The Office of Thrift Supervision has lost its battle to ban a former California thrift executive.

The Ninth U.S. Circuit Court of Appeals denied without comment an OTS request that the court rehear its arguments to uphold an industry ban against Young Il Kim, former president of Delta Savings Bank.

"We are disappointed that the full court did not see fit to consider the matter in a rehearing," said Office of Thrift Supervision spokesman Bill Fullwider.

The decision closes the case because OTS officials do not plan to ask the U.S. Supreme Court to hear the case, Mr. Fullwider said. It also means Mr. Kim can return to banking.
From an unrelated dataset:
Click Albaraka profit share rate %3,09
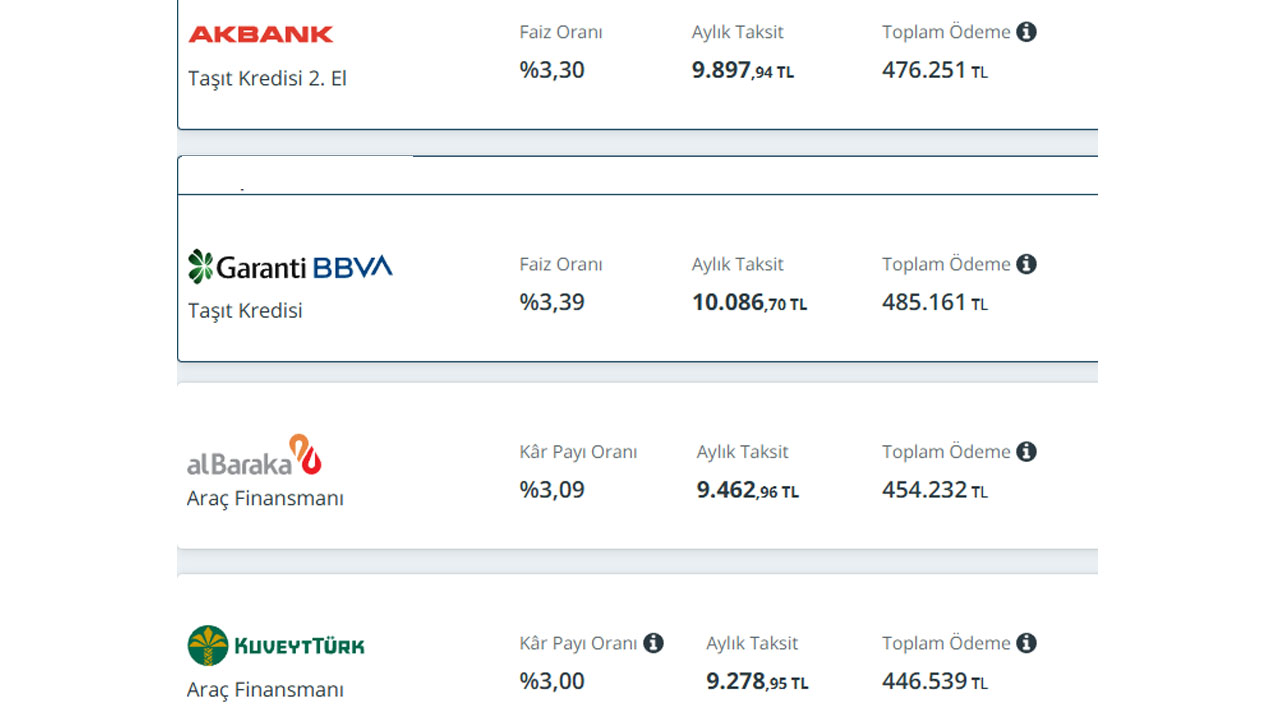Screen dimensions: 1280x720 click(552, 490)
The court had overturned the agency's ban in late November after determining that the OTS had failed to prove that Mr. Kim disregarded Delta's financial safety.

The ruling was the second time in OTS history that an industry ban was overturned by the courts. The agency has never taken an appeal to the Supreme Court.
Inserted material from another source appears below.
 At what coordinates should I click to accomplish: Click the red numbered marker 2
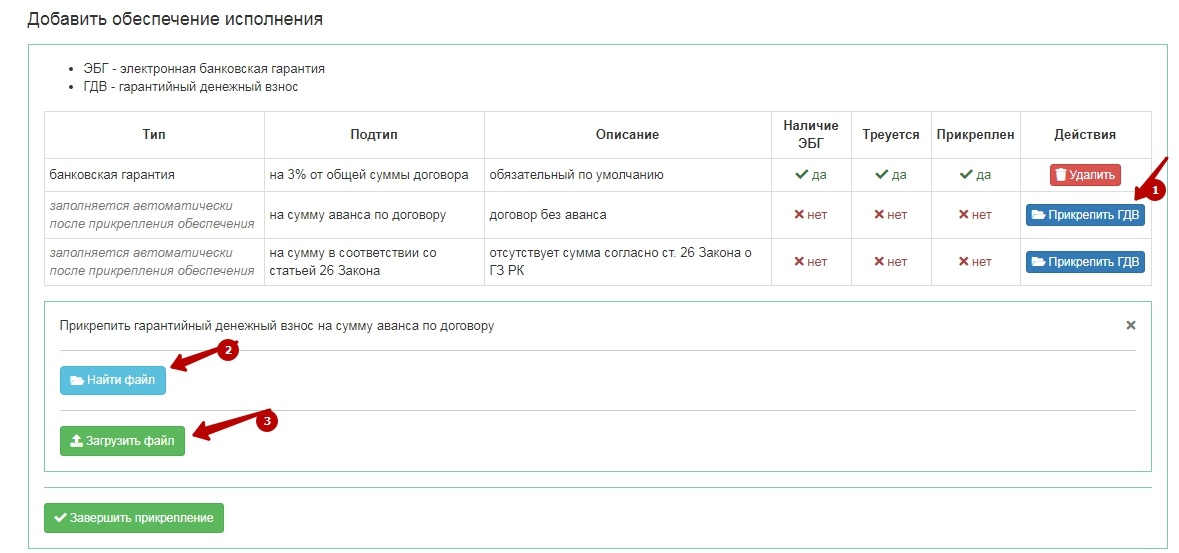click(228, 351)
"The courts are beginning to say that, just because someone makes a mistake, the OTS is not necessarily permitted to throw the book at them without a quantification of the damage done or of the future harm that might be caused," said Kip A. Weissman, a banking regulatory attorney at Silver, Freedman & Taff in Washington, D.C. "Just because someone's driving five miles over the speed limit doesn't mean they get the electric chair."

The agency had requested either a rehearing before the three-judge panel that overturned the ban or before all nine circuit judges.

"The three-judge panel, which was unanimous before, decided they didn't need to rehear it, and no other judge of the Ninth Circuit was interested enough to petition," said Mr. Kim's attorney, Robert P. Beckham of Horgan, Rosen, Beckham, & Coren. "The government didn't get much help at all."

Delta was a minority-owned California thrift that was seized in November 1991 after the OTS charged Mr. Kim and other officials with violating banking rules. The ban was imposed in April 1993 despite a recommendation against such a strong sanction by the OTS' administrative law judge.